#### What you should do
All lines from the one holding "Remove selected Focus with minus button" through the last line of the entries below must be transcribed exactly, and no others. Pictures do not go in.

Given data: Begin

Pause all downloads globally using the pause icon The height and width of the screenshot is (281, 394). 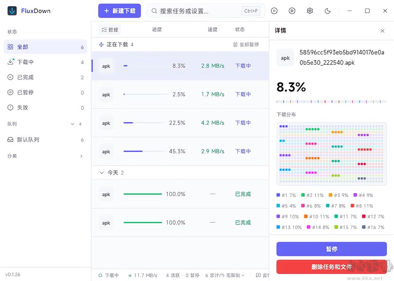pyautogui.click(x=274, y=11)
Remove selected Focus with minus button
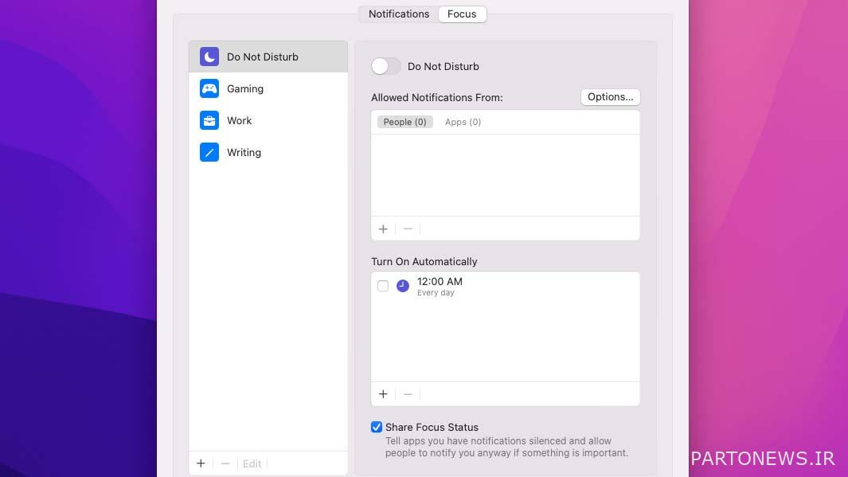This screenshot has width=848, height=477. tap(225, 463)
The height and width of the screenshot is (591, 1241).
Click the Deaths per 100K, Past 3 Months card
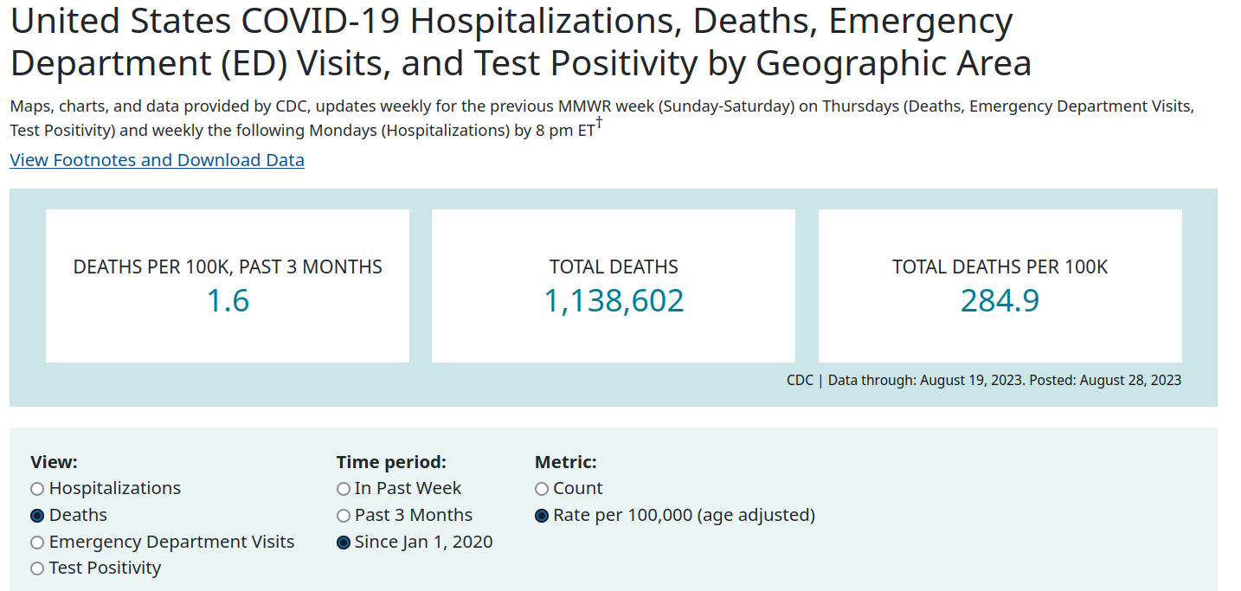point(228,285)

Given data: End

#### Completed task
Remove selected Focus with minus button
This screenshot has width=848, height=477. tap(225, 463)
The height and width of the screenshot is (591, 1241).
Click the Deaths per 100K, Past 3 Months card
point(228,285)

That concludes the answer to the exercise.